Lambo played goalkeeper for a U.S. youth team against the likes of Germany’s Toni Kroos and Belgium’s Eden Hazard before becoming the first player to go from high-level soccer to the NFL—a move Kane would like to replicate when his time in the Premier League ends.
“I have always said I’d like to try and see if it would be possible,” Kane told SI.com last summer. “It depends on how my career goes and injuries and how I age. But if I get to a stage where I am still fit and feel like I can do a job, I’d love to. If they have a team in England, it could work perfectly.”
Suh’s father played semipro in Germany while studying to become a mechanical engineer; his older sister spent time with Cameroon’s national team as a midfielder, playing in the 2008 African Women’s Championship. While other NFL players fell for soccer only recently, Suh grew up playing the sport before he physically outgrew it in eighth grade. He’s been hooked since 1994, when he watched Cameroon play a World Cup game in the U.S. Cameroon didn’t qualify this year, so Suh has adopted Nigeria, because it’s an African nation and because it has accepted refugees from its southern neighbor.
On the flip side, a number of young U.S. players who compete in Germany have helped popularize the other football with their Bundesliga teammates. Weston McKennie (Schalke) and Christian Pulisic (Borussia Dortmund) set aside their club rivalry to have a Super Bowl party last February, along with Schalke youth player and Virginia-born Nick Taitague. Schalke U-19 keeper Timon Weiner hosted a party for the group, complete with mounds of chicken wings and cookies from Subway.
“A couple of years ago, teammates never would have been talking about [the Super Bowl],” Taitague says. “It’s cool to see.”
The group stayed up past 5 a.m. to watch the Eagles’ 41–33 win over the Patriots. The next day, the players debated Butler’s benching and reviewed highlights to understand how Philadelphia quarterback Nick Foles pulled off that fourth-and-goal trick play.
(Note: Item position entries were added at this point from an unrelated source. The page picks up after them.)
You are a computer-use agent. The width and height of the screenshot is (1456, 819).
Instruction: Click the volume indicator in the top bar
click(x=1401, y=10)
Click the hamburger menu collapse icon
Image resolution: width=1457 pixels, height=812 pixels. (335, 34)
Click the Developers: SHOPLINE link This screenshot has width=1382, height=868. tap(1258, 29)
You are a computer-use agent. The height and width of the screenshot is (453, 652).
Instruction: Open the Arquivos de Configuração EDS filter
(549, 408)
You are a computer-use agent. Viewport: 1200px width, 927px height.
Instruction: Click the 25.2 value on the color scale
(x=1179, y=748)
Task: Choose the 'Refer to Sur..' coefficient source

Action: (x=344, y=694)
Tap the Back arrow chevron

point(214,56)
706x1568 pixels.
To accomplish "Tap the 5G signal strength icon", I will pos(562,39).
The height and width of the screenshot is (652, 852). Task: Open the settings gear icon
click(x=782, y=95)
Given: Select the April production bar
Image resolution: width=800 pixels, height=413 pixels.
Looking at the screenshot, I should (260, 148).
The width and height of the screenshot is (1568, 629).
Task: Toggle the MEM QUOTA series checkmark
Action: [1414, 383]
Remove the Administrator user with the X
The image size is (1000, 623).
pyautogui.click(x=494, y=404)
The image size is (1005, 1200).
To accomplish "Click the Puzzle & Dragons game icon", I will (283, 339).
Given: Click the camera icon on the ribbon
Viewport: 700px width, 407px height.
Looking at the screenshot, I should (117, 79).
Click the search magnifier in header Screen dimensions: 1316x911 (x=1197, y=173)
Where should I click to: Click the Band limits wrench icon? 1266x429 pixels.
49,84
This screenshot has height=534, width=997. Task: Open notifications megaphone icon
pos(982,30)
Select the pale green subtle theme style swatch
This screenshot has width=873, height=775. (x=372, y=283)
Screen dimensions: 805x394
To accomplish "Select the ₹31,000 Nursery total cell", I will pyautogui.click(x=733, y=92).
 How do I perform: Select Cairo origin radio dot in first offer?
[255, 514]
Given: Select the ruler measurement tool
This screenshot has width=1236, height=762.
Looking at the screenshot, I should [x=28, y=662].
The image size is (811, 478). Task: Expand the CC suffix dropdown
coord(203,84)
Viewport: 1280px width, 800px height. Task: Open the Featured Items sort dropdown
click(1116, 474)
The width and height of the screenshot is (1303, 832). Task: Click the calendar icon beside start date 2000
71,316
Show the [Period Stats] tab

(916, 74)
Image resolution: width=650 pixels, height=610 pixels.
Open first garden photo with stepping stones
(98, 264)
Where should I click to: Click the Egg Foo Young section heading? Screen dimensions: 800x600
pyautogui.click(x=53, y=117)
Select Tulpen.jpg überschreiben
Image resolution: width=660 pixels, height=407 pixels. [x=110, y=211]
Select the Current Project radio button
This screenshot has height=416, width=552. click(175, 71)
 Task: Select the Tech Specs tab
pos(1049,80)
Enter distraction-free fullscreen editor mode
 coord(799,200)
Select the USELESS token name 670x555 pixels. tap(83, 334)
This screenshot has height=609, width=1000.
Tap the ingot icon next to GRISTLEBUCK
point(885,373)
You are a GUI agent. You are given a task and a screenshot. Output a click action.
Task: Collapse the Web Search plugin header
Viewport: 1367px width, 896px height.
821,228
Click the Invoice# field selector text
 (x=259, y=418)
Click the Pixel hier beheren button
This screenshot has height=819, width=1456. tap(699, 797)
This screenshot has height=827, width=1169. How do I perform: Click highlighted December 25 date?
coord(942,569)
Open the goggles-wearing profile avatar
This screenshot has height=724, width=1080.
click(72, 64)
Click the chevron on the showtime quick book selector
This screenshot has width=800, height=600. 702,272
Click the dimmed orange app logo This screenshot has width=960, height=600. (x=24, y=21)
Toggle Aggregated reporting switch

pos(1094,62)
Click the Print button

As Kane rooted for Brady from England, so did 19-year-old Florian Krüger in Germany.
“He is like an idol for me,” the Schalke forward says.
Krüger (a Rams fan) and Weiner (a Giants fan) spent the next several months obsessing over mock drafts, keeping Taitague up to date with the latest rumors.
The Super Bowl will never match the World Cup for global attention, no matter how many games the NFL plays on other continents. But after the trophy is awarded on July 15 in Moscow, the bonds between professional football and soccer players will continue to grow. And FIFA 19 should be out in September.